Ultimately people are interested in what can be labelled soft news, which is why the public interest argument about the lifestyles of famous figures is used by the press. The fact that The News of the World was by some distance the most popularly read newspaper in the UK prior to its demise in 2011 is testament to that argument. “The most popular journalism remains that which taps into human conflict, true crimes and scandalous disclosure” (Hartley: 2009, 313), all written and revealed under the veneer of public interest. The News of the World however were not shy of getting involved in hard news. They “spearheaded a campaign which called for Sarah’s law, a law that would give all parents controlled access to the offender’s register” (Marsh & Melville: 2009, 111). This campaign was aggressively pursued by the paper’s editor Rebekah Brooks (nee Wade) who “vowed to name and shame any politician who impedes her newspaper’s crusade for tougher laws against paedophiles.” (BBC: 2000) At a time of extreme emotion over the death of seven year old girl, The News of the World created a popular campaign for legislation over information about sexual offenders, even though there was no evidence of there being any sexual assault on Sarah Payne.
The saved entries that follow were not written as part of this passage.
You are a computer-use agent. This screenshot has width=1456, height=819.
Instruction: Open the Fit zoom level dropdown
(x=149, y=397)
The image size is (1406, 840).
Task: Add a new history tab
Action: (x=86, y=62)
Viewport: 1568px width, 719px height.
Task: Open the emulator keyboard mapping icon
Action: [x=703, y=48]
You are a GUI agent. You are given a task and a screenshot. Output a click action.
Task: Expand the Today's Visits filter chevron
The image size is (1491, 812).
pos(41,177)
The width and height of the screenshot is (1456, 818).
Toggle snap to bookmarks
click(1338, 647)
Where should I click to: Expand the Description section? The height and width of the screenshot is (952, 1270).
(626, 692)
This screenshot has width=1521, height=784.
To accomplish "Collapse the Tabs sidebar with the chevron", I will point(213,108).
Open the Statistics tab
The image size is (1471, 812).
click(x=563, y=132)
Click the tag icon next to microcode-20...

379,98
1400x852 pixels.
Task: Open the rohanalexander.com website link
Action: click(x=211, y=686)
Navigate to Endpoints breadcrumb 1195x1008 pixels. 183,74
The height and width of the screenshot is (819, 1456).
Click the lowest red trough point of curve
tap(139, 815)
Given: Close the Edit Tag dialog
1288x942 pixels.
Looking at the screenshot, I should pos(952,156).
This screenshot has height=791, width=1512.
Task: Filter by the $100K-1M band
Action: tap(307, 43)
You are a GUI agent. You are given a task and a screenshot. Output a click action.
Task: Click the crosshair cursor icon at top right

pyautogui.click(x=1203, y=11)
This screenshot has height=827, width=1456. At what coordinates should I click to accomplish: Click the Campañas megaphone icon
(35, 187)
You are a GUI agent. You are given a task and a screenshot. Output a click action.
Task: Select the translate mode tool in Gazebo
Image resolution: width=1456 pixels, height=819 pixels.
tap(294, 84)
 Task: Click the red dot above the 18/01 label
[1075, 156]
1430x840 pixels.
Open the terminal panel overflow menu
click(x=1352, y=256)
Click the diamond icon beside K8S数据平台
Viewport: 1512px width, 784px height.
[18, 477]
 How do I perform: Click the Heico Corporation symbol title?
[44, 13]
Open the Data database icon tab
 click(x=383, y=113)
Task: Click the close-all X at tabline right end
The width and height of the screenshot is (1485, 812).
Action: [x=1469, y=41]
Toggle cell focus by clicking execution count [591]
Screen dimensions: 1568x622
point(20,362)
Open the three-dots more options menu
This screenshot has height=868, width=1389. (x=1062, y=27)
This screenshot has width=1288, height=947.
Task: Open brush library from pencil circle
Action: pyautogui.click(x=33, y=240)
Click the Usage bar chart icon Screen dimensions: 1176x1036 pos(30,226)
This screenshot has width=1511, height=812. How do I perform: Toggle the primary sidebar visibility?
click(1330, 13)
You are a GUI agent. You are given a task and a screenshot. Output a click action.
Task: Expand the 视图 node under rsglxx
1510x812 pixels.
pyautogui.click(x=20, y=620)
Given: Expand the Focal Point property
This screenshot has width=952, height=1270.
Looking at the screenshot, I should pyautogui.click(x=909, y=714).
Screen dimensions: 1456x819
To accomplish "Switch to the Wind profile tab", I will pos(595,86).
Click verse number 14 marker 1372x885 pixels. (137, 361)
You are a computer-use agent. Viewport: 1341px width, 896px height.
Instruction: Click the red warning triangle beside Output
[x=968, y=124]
It could be argued that the threat to name and shame any MP who opposed the scheme at a time of such high emotion was undemocratic. With the introduction of Section 235(2) of the Criminal Justice Act 2003, more informally known as ‘Sarah’s Law’, the News of the World campaign for legislation was ultimately successful as according to home office statistics, it “had saved 208 youngsters in its first year” (Daily Telegraph: 2012)
This essay focussed primarily on the activities of Veronica Guerin and the now defunct News of the World. Guerin’s work could have fitted snugly into the remit of the News of the World’s genre of reporting without alienating the paper’s core demographic. Despite that observation, there were substantial differences in the reporting style of Guerin and the one that was found to be the modus operandi of the News of the World when it abruptly ceased publication in July 2011. What both Guerin and The News of the World do have in common is that their impact dramatically changed their immediate environments, both while they practiced their trades and also in the immediate and long standing wake of their respective passing.